Thomas Kristen C, Zheng Xi Fiona, Garces Suarez Francia, Raftery Joanna M, Quinlan Kate G R, Yang Nan, North Kathryn N, Houweling Peter J
Institute for Neuroscience and Muscle Research, Children's Hospital at Westmead, Sydney, NSW, Australia.
Institute for Neuroscience and Muscle Research, Children's Hospital at Westmead, Sydney, NSW, Australia ; Discipline of Paediatrics and Child Health, Faculty of Medicine, University of Sydney, Sydney, NSW, Australia.
PLoS One. 2014 Feb 11;9(2):e88653. doi: 10.1371/journal.pone.0088653. eCollection 2014.
The ability to obtain accurate and reproducible data using quantitative real-time Polymerase Chain Reaction (RT-qPCR) is limited by the process of data normalization. The use of 'housekeeping' or 'reference' genes is the most common technique used to normalize RT-qPCR data. However, commonly used reference genes are often poorly validated and may change as a result of genetic background, environment and experimental intervention. Here we present an analysis of 10 reference genes in mouse skeletal muscle (Actb, Aldoa, Gapdh, Hprt1, Ppia, Rer1, Rn18s, Rpl27, Rpl41 and Rpl7L1), which were identified as stable either by microarray or in the literature. Using the MIQE guidelines we compared wild-type (WT) mice across three genetic backgrounds (R129, C57BL/6j and C57BL/10) as well as analyzing the α-actinin-3 knockout (Actn3 KO) mouse, which is a model of the common null polymorphism (R577X) in human ACTN3. Comparing WT mice across three genetic backgrounds, we found that different genes were more tightly regulated in each strain. We have developed a ranked profile of the top performing reference genes in skeletal muscle across these common mouse strains. Interestingly the commonly used reference genes; Gapdh, Rn18s, Hprt1 and Actb were not the most stable. Analysis of our experimental variant (Actn3 KO) also resulted in an altered ranking of reference gene suitability. Furthermore we demonstrate that a poor reference gene results in increased variability in the normalized expression of a gene of interest, and can result in loss of significance. Our data demonstrate that reference genes need to be validated prior to use. For the most accurate normalization, it is important to test several genes and use the geometric mean of at least three of the most stably expressed genes. In the analysis of mouse skeletal muscle, strain and intervention played an important role in selecting the most stable reference genes.
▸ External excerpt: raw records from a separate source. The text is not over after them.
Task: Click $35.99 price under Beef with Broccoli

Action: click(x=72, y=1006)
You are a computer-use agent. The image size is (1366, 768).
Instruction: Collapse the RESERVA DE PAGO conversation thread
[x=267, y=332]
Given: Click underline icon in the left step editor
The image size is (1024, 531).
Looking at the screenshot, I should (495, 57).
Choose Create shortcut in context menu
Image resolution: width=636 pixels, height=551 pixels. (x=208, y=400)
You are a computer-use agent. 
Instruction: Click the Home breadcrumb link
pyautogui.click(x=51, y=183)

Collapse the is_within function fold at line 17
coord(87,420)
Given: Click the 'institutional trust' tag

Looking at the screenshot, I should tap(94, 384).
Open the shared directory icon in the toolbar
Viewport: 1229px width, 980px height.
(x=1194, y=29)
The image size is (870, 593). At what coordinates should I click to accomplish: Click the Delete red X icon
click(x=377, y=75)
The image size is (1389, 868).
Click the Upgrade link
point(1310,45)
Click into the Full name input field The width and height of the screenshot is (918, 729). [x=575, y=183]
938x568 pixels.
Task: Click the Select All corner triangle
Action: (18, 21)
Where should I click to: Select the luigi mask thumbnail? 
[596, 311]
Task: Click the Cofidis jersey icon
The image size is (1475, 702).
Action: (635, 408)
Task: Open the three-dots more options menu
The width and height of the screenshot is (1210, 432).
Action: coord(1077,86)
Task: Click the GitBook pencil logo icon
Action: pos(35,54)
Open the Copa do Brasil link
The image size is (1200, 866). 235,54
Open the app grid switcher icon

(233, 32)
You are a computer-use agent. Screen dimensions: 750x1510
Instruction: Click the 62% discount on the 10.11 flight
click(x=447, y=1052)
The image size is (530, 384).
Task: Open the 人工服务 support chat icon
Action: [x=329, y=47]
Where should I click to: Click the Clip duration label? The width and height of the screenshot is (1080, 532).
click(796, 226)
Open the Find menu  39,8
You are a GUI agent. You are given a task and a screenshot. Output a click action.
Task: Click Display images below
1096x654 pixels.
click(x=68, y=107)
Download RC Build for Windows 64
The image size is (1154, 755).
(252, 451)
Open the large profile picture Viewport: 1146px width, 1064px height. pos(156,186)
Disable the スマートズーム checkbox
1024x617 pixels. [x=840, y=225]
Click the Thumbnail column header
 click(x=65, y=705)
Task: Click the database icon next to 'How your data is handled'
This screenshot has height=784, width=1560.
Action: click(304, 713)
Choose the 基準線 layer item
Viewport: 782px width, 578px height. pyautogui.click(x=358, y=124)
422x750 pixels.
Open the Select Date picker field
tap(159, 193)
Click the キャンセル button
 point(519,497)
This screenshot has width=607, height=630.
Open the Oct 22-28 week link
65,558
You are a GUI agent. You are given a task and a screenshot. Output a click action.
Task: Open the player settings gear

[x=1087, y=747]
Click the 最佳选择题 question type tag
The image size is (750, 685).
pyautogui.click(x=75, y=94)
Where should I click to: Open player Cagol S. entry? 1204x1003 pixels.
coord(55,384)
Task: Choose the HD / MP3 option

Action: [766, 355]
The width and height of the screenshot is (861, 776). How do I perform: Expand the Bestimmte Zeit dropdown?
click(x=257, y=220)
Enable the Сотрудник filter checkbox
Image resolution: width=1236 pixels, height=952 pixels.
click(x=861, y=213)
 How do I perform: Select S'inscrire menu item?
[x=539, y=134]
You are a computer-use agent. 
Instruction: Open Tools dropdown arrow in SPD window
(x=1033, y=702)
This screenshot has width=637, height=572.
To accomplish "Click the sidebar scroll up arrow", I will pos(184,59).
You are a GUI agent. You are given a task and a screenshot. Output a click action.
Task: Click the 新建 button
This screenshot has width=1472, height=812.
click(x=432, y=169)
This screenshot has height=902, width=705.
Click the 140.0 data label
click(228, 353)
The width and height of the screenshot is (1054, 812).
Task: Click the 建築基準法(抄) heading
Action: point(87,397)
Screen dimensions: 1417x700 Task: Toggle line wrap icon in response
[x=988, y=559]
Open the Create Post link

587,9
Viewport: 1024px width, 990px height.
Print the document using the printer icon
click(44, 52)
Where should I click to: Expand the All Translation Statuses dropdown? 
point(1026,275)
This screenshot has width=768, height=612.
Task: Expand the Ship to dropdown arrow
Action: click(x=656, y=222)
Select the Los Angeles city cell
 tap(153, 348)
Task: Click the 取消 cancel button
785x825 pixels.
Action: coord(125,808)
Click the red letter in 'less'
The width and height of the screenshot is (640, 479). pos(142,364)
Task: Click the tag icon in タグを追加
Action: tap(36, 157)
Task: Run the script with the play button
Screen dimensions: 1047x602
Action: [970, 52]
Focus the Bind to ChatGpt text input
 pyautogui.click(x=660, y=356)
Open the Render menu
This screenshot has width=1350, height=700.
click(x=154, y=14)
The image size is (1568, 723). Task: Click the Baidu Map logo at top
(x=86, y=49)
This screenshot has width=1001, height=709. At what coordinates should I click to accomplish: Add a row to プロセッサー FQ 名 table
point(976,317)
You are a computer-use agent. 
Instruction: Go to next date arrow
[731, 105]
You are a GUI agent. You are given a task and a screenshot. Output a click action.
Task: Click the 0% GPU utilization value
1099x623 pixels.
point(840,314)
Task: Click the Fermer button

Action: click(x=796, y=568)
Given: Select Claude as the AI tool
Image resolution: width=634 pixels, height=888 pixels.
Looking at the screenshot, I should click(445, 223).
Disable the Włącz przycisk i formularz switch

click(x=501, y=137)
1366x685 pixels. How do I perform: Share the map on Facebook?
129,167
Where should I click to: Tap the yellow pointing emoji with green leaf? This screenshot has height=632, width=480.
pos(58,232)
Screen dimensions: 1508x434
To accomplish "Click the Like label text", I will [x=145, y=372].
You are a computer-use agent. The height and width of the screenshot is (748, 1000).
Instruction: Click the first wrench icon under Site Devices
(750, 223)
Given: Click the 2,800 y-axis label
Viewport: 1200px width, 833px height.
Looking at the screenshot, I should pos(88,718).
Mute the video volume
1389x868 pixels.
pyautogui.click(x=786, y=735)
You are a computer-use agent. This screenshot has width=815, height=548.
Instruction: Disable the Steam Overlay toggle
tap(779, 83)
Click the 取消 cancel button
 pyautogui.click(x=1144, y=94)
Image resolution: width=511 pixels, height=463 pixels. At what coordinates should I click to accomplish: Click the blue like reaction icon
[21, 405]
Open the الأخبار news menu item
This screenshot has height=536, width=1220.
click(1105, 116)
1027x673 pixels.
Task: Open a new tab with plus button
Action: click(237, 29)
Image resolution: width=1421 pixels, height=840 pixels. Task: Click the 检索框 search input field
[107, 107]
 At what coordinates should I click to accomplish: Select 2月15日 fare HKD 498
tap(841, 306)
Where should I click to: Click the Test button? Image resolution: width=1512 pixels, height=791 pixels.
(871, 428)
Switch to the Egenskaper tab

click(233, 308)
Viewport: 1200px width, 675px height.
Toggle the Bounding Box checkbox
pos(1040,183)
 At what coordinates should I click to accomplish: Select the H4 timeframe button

使用定量实时聚合酶链反应(RT-qPCR)获取准确且可重复数据的能力受到数据标准化过程的限制。使用“管家”基因或“参照”基因是用于标准化RT-qPCR数据的最常见技术。然而,常用的参照基因往往验证不足,并且可能因遗传背景、环境和实验干预而发生变化。在此,我们对小鼠骨骼肌中的10个参照基因(Actb、Aldoa、Gapdh、Hprt1、Ppia、Rer1、Rn18s、Rpl27、Rpl41和Rpl7L1)进行了分析,这些基因通过微阵列或文献被鉴定为稳定基因。我们依据MIQE指南,比较了三种遗传背景(R129、C57BL/6j和C57BL/10)下的野生型(WT)小鼠,并分析了α-辅肌动蛋白-3基因敲除(Actn3 KO)小鼠,该小鼠是人类ACTN3中常见无效多态性(R577X)的模型。比较三种遗传背景下的WT小鼠,我们发现不同基因在每个品系中的调控更为严格。我们针对这些常见小鼠品系,制定了骨骼肌中表现最佳的参照基因的排名概况。有趣的是,常用的参照基因Gapdh、Rn18s、Hprt1和Actb并非最稳定的。对我们的实验变体(Actn3 KO)的分析也导致了参照基因适用性排名的改变。此外,我们证明使用不佳的参照基因会导致目标基因标准化表达的变异性增加,并可能导致显著性丧失。我们的数据表明,参照基因在使用前需要进行验证。为了实现最准确的标准化,测试多个基因并使用至少三个表达最稳定基因的几何平均值非常重要。在小鼠骨骼肌分析中,品系和干预在选择最稳定的参照基因方面发挥了重要作用。